In 1994, he was founder member, and president until 1998, of the Archivo Storico Dell'Atletica Italiana "Bruno Bonomelli", an Italian non-profit-making cultural association dedicated to the history of Italian athletics.

In 2010, under the chairmanship of Mel Watman, Quercetani was invited, as an acknowledged industry expert, to help write the book to celebrate the 2012 centenary of the governing body of athletics, the IAAF.

In 2012, in acknowledgement of his life's achievements, Quercetani was awarded by the IAAF the IAAF Veteran Pin, their most important award.

Quercetani died on May 13, 2019, at the age of 97. He was survived by his wife Maria Luisa.

== Don Potts ==

Donald H. Potts was born December 13, 1921. A degree in physics and a doctorate in mathematics led to a career in industry and academia, including being professor of mathematics at Cal State Northridge from 1965 to 1991.

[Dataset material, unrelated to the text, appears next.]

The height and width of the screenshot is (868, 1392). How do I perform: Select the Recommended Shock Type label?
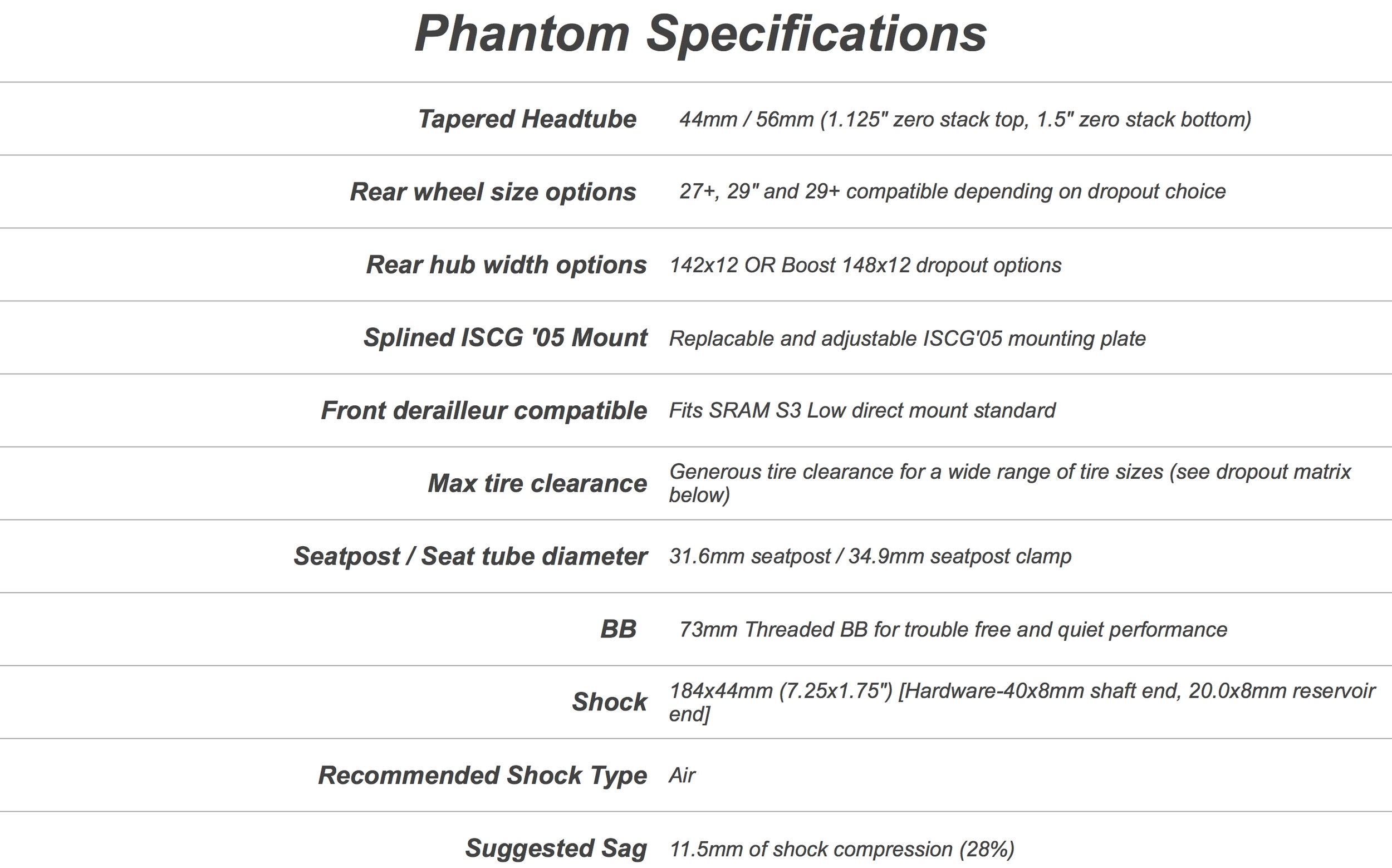tap(483, 775)
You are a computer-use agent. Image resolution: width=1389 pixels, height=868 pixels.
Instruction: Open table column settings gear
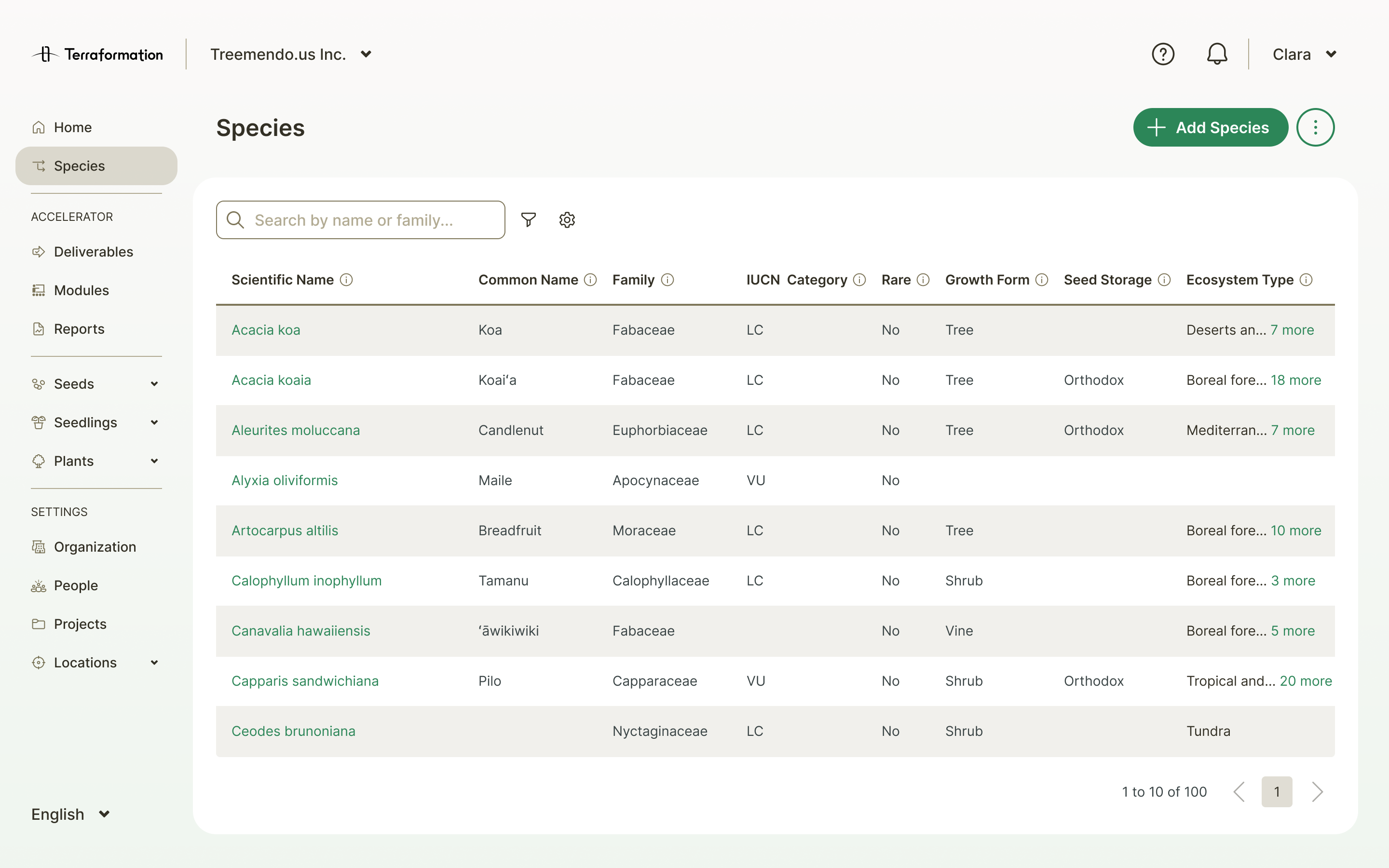click(x=567, y=220)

A track fan from a young age, he and Roberto Quercetani compiled from 1948 the renowned annual world rankings in Track and Field News.

He was a co-founder of ATFS and of the Federation of American Statisticians of Track (with Scott Davis and Stan Eales).

He died November 1, 2001, in Santa Barbara, California.

== Executive committee members (until 2028) ==
- President: Paul Jenes (Australia)
- Vice President: Stuart Mazdon (Great Britain)
- Treasurer: Tom Casacky (United States)
- Secretary: Michael McLaughlin (Australia)
- Committee members: Giuseppe Mappa (Italy), Jose Maria Lombardo (Uruguay), Mark Wall (Australia), Ram Murali Krishnan (India)

== Awards ==
The World Athletics Heritage Plaque for (a) Legend, and (b) Culture was started in 2023. Winners were Roberto Luigi Quercetani and ATFS.